Since his June 15 appointment, DeJoy has reassigned or displaced 23 postal executives, effectively removing decades of institutional postal knowledge from top organizational positions. He brought in four high-level people who previously worked for his businesses, each making close to $200,000 in salary.
Most worrisome is that they may bring with them the same record of sexual harassment, discrimination, speedups, workplace injuries, excessive use of temporary workers and other terrible workplace practices notorious in DeJoy’s three companies.
Thirty-eight percent of postal workers are Black, Latinx, Asian or Indigenous. Forty percent are women. Over ninety percent of the 600,000 postal workers are in unions. The antilabor, racist and gender biases of USPS executives will inevitably impact these workers negatively.
Weeks after taking over as PMG, DeJoy imposed several operational changes — including removal of hundreds of mail-sorting machines and blue mail collection boxes and a crackdown on overtime — causing widespread mail delivery slowdowns.
DeJoy plans more extreme changes after Nov. 3. These include raising package rates when delivering the last mile on behalf of big retailers and setting higher postal rates for service in Alaska, Hawaii and Puerto Rico. He has already announced holiday surcharges on commercial customers. Discounts for nonprofits and election ballots would be eliminated.

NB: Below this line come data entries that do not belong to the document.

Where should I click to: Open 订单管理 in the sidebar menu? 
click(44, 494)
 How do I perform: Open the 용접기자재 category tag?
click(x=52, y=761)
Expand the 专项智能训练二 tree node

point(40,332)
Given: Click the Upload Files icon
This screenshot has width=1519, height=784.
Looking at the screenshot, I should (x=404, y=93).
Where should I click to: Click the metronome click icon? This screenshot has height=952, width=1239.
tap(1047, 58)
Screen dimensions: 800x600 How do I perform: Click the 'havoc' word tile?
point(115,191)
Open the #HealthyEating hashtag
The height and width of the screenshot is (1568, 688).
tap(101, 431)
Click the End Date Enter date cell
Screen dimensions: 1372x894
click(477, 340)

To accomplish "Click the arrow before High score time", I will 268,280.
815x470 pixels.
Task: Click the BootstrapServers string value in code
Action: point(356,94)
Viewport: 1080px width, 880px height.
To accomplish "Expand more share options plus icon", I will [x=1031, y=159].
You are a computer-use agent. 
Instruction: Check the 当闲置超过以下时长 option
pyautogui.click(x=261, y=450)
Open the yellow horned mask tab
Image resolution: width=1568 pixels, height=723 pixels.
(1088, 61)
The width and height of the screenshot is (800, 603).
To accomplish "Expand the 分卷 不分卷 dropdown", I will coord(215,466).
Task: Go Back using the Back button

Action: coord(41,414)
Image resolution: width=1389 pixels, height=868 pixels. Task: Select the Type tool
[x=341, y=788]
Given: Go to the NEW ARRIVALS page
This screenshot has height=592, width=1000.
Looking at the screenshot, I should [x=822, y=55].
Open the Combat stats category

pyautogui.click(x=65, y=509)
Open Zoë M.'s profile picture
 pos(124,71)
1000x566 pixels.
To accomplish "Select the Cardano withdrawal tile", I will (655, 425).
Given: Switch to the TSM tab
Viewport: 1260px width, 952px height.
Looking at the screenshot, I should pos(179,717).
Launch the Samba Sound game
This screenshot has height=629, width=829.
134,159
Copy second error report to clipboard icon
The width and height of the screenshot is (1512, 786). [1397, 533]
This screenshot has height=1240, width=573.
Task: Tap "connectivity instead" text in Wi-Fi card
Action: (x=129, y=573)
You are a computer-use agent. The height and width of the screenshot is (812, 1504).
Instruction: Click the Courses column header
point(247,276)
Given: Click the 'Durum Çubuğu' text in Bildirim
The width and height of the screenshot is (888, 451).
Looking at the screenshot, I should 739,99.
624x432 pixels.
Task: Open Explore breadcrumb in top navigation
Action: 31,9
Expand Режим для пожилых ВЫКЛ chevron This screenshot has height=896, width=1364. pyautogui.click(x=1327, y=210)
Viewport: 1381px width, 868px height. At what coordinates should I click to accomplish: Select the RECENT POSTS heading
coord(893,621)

DeJoy’s long history of financial support for the Republican Party totals over $2.4 million since 2016. He was recently accused of forcing employees in his former company to make political contributions to the RNC and then reimbursing them through “bonuses” — a straw-donor scheme, illegal under federal and state campaign finance laws.
There have been many accusations that DeJoy is purposely degrading USPS operations in coordination with Trump’s efforts to suppress voting rights — all part of a naked attempt to illegitimately reelect this openly racist, misogynist, antilabor, right-wing administration.
DeJoy denies his actions are meant to help Trump’s reelection, claiming Trump “is incorrect” when he repeatedly rails against mail-in voting and falsely claims the postal service will be unable to deliver ballots in a timely manner, and that it will lead to widespread voter fraud.
DeJoy’s comments resemble those of a person fixing a few things and cleaning their car or home — before putting it on the market. Privatization of the postal service has been a goal of its competitors for decades. This may be the most serious and organized assault on its existence ever put together.
Whether Trump and DeJoy are working closely together or not, their actions cause people to lose confidence in the post office’s ability to deliver their letters, medicines, parcels and voter ballots on time.
Postal workers and Black and Brown communities, people with disabilities, veterans, nonprofits, small businesses, seniors and other members of the working class, who depend on the USPS, can stop privatization if we rise up as one strong body and replace DeJoy and the USPS Board of Governors with people who actually believe in a people’s postal service. The future of this vital and historic public service is in our hands.